Children aged 5-6 years, studying in upper
kindergarten were enrolled in the program, and data of those with
attendance less than 80% in the SEL program was excluded. An
introductory class was taken for the parents about SEL. School
administrators, teachers and parents were actively involved throughout
the sessions. Eleven hours of the program was conducted over 6 weeks (1
hour session, 2 per week, conducted by a trained psychologists).
Children were given work sheets and fun activities as home project to
ensure parental partici-pation. Questionnaires based on the social skill
improvement system were administered to the parents before and after the
sessions to see the effect of the program. School was given inputs to
integrate SEL into the curriculum. Teachers’ comments were also taken
into consideration to identify any problem behaviors. The SSIS (Social
skill improvement system) parent form (social skills subdomain, 3-5
years) was used to provide a picture of child’s behavior in multiple
settings. However, due to the large number of students to teacher ratio
(40:1), the teacher form was not included. The Kimochis Educator’s Tool
Kit was used. It is a universal, school-based, social emotional learning
curriculum designed to give children the knowledge, skills and attitudes
they need to recognize and manage their emotions.

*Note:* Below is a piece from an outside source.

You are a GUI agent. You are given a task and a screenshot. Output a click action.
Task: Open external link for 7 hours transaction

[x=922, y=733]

113 children (58 boys; mean age, 5.3 years) were
included in the study, and classified to two groups based on the
behavior levels obtained from the pre-SEL questionnaire. Group 1 (n=23)

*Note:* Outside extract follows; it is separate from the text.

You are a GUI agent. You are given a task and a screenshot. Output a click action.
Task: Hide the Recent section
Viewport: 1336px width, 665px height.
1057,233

had below average and well below average level on social skills sub
scale, and children in group 2 (n=90) had an average, above
average and well above average level of social skills. The mean score
for each of the social skill sub-domain raw scores (communication,
cooperation, assertion, responsi-bility, empathy, engagement and
self-control) and total score was calculated for groups. Analysis of
variance (ANOVA) was used to compare scores between the groups. Analysis
was done using Microsoft Excel. A 5% level of significance was
considered significant.
In Group 1, 15 (65.2%) children showed an improvement
in the total social skills raw score following the intervention. There
was a significant improvement in mean (SD) total social skills score
after the intervention [64.7 (8.16) vs. 72.1 (10.74); P<0.01],
indicating short term Kimochi training is effective for children. In
Group B, 40 showed an improvement in the total social skill score and 47
(44.4%) children showed reduction in scores. No statistically
significant difference was noted in the pre-and post-intervention mean
(SD) total skill score in this group [91.3 (14.26) vs 90.8 (16.21); P=0.82].
However, follow-up is needed to see the impact of the
skills learned, as children need time to practice and integrate the
learned skills (sleeper effect) [3]. The CASEL meta-analysis [4] noted
that though impact is maximum immediately, it still persists, though the
impact of the program tends to fade.
At the closing session of our program, parents were
advised how to promote SEL at home. Children with problem behaviors were
guided appropriately. Preschool teachers’ workshop was conducted to
promote professional development and early identification of
developmental problems. We feel that our experience shall promote more
studies to establish healthy SEL at schools, especially in the Indian
scenario, where there is a paucity of the same.
Acknowledgement: Dr Nandini Mundkur,
Developmental Paediatrician, Center for Child Development and
Disabilities, Bengaluru, Karnataka, India.
REFERENCES
1. The Collaborative for Academic, Social, and
Emotional Learning (CASEL). Accessed March 20, 2021. Available from:
https://casel.org/
2. Rajawat D, Patel RC. Identifying the tenets for
socio-emotional learning (SEL) and development of pre-schoolers. ISOR -
JRME. 2015;5:25-38.
3. Blewitt C, Fuller-Tyszkiewicz M, Nolan A, et al.
Social and emotional learning associated with universal curriculum-based
interventions in early childhood education and care centre: A systematic
review and meta-analysis. JAMA Network Open. 2018;1: e185727.
4. Mahoney J, Durlak J, Weissberg RP. An update on social and
emotional learning outcome research, 2018. Accessed March 20, 2021.